Listed entries.
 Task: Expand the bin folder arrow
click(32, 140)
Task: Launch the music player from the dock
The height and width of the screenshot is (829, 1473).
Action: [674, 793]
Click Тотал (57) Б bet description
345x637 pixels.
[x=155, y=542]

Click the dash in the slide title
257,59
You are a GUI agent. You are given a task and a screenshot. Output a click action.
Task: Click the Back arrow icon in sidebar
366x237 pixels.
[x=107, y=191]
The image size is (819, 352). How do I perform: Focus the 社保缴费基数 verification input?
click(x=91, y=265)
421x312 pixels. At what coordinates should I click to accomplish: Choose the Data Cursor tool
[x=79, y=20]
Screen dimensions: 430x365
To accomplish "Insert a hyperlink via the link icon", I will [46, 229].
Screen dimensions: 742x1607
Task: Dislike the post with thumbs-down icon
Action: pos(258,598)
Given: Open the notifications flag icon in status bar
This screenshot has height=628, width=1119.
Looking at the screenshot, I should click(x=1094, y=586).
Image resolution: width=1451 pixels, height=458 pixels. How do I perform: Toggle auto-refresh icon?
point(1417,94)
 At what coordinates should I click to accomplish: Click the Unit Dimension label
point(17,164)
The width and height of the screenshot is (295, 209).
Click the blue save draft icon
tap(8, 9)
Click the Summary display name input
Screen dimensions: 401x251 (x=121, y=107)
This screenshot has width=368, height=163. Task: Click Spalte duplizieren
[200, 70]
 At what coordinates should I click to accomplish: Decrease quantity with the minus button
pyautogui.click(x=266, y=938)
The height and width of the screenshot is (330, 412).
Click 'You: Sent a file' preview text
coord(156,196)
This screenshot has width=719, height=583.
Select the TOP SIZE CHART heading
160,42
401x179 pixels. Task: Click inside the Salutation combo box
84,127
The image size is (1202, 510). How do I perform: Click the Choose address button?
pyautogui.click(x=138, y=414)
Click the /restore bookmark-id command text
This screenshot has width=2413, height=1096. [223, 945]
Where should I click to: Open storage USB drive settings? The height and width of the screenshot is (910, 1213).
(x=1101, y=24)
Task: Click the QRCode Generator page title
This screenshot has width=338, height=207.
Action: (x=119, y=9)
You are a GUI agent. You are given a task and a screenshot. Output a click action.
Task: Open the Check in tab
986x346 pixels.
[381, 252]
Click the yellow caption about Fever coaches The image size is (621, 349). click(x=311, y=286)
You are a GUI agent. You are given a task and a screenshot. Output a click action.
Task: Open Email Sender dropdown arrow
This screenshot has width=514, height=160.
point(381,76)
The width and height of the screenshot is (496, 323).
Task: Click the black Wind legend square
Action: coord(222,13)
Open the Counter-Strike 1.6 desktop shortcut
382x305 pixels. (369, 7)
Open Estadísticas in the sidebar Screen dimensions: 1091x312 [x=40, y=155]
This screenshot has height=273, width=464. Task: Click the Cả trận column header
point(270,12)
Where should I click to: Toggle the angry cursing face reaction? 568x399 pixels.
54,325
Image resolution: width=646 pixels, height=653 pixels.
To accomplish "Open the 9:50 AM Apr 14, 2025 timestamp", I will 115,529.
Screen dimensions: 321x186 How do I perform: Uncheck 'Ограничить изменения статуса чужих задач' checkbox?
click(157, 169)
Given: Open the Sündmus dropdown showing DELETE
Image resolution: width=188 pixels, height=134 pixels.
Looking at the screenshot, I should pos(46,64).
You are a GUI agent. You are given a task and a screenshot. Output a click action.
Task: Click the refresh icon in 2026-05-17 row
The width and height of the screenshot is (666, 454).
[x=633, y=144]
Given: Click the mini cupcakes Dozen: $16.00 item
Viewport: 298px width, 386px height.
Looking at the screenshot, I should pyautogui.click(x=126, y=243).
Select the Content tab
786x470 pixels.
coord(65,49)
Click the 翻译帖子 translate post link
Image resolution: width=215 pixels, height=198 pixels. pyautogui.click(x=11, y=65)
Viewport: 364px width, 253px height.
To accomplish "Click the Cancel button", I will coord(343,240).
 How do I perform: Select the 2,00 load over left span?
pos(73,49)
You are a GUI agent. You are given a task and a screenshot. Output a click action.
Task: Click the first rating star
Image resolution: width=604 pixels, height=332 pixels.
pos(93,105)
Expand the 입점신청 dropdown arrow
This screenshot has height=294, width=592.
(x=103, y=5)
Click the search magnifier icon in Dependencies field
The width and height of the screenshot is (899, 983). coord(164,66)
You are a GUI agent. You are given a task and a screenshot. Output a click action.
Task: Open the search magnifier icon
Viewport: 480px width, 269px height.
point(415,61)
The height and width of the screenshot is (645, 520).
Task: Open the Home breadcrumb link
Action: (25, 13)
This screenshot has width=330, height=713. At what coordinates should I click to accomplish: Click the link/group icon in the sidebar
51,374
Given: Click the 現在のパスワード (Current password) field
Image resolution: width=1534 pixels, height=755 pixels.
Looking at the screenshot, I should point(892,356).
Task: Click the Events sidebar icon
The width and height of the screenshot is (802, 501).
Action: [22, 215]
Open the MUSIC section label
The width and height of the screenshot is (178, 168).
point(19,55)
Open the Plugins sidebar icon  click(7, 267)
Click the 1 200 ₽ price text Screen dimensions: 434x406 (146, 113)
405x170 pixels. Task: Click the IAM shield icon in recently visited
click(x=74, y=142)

Work task.
Output all records verbatim.

Output of the task.
 Task: Expand the bin folder arrow
click(32, 140)
Task: Launch the music player from the dock
The height and width of the screenshot is (829, 1473).
Action: [674, 793]
Click Тотал (57) Б bet description
345x637 pixels.
[x=155, y=542]

Click the dash in the slide title
257,59
You are a GUI agent. You are given a task and a screenshot. Output a click action.
Task: Click the Back arrow icon in sidebar
366x237 pixels.
[x=107, y=191]
The image size is (819, 352). How do I perform: Focus the 社保缴费基数 verification input?
click(x=91, y=265)
421x312 pixels. At what coordinates should I click to accomplish: Choose the Data Cursor tool
[x=79, y=20]
Screen dimensions: 430x365
To accomplish "Insert a hyperlink via the link icon", I will [46, 229].
Screen dimensions: 742x1607
Task: Dislike the post with thumbs-down icon
Action: pos(258,598)
Given: Open the notifications flag icon in status bar
This screenshot has height=628, width=1119.
Looking at the screenshot, I should click(x=1094, y=586).
Image resolution: width=1451 pixels, height=458 pixels. How do I perform: Toggle auto-refresh icon?
point(1417,94)
 At what coordinates should I click to accomplish: Click the Unit Dimension label
point(17,164)
The width and height of the screenshot is (295, 209).
Click the blue save draft icon
tap(8, 9)
Click the Summary display name input
Screen dimensions: 401x251 (x=121, y=107)
This screenshot has width=368, height=163. Task: Click Spalte duplizieren
[200, 70]
 At what coordinates should I click to accomplish: Decrease quantity with the minus button
pyautogui.click(x=266, y=938)
The height and width of the screenshot is (330, 412).
Click 'You: Sent a file' preview text
coord(156,196)
This screenshot has width=719, height=583.
Select the TOP SIZE CHART heading
160,42
401x179 pixels. Task: Click inside the Salutation combo box
84,127
The image size is (1202, 510). How do I perform: Click the Choose address button?
pyautogui.click(x=138, y=414)
Click the /restore bookmark-id command text
This screenshot has width=2413, height=1096. [223, 945]
Where should I click to: Open storage USB drive settings? The height and width of the screenshot is (910, 1213).
(x=1101, y=24)
Task: Click the QRCode Generator page title
This screenshot has width=338, height=207.
Action: (x=119, y=9)
You are a GUI agent. You are given a task and a screenshot. Output a click action.
Task: Open the Check in tab
986x346 pixels.
[381, 252]
Click the yellow caption about Fever coaches The image size is (621, 349). click(x=311, y=286)
You are a GUI agent. You are given a task and a screenshot. Output a click action.
Task: Open Email Sender dropdown arrow
This screenshot has width=514, height=160.
point(381,76)
The width and height of the screenshot is (496, 323).
Task: Click the black Wind legend square
Action: coord(222,13)
Open the Counter-Strike 1.6 desktop shortcut
382x305 pixels. (369, 7)
Open Estadísticas in the sidebar Screen dimensions: 1091x312 [x=40, y=155]
This screenshot has height=273, width=464. Task: Click the Cả trận column header
point(270,12)
Where should I click to: Toggle the angry cursing face reaction? 568x399 pixels.
54,325
Image resolution: width=646 pixels, height=653 pixels.
To accomplish "Open the 9:50 AM Apr 14, 2025 timestamp", I will 115,529.
Screen dimensions: 321x186 How do I perform: Uncheck 'Ограничить изменения статуса чужих задач' checkbox?
click(157, 169)
Given: Open the Sündmus dropdown showing DELETE
Image resolution: width=188 pixels, height=134 pixels.
Looking at the screenshot, I should pos(46,64).
You are a GUI agent. You are given a task and a screenshot. Output a click action.
Task: Click the refresh icon in 2026-05-17 row
The width and height of the screenshot is (666, 454).
[x=633, y=144]
Given: Click the mini cupcakes Dozen: $16.00 item
Viewport: 298px width, 386px height.
Looking at the screenshot, I should pyautogui.click(x=126, y=243).
Select the Content tab
786x470 pixels.
coord(65,49)
Click the 翻译帖子 translate post link
Image resolution: width=215 pixels, height=198 pixels. pyautogui.click(x=11, y=65)
Viewport: 364px width, 253px height.
To accomplish "Click the Cancel button", I will coord(343,240).
 How do I perform: Select the 2,00 load over left span?
pos(73,49)
You are a GUI agent. You are given a task and a screenshot. Output a click action.
Task: Click the first rating star
Image resolution: width=604 pixels, height=332 pixels.
pos(93,105)
Expand the 입점신청 dropdown arrow
This screenshot has height=294, width=592.
(x=103, y=5)
Click the search magnifier icon in Dependencies field
The width and height of the screenshot is (899, 983). coord(164,66)
You are a GUI agent. You are given a task and a screenshot. Output a click action.
Task: Open the search magnifier icon
Viewport: 480px width, 269px height.
point(415,61)
The height and width of the screenshot is (645, 520).
Task: Open the Home breadcrumb link
Action: (25, 13)
This screenshot has width=330, height=713. At what coordinates should I click to accomplish: Click the link/group icon in the sidebar
51,374
Given: Click the 現在のパスワード (Current password) field
Image resolution: width=1534 pixels, height=755 pixels.
Looking at the screenshot, I should point(892,356).
Task: Click the Events sidebar icon
The width and height of the screenshot is (802, 501).
Action: [22, 215]
Open the MUSIC section label
The width and height of the screenshot is (178, 168).
point(19,55)
Open the Plugins sidebar icon  click(7, 267)
Click the 1 200 ₽ price text Screen dimensions: 434x406 (146, 113)
405x170 pixels. Task: Click the IAM shield icon in recently visited
click(x=74, y=142)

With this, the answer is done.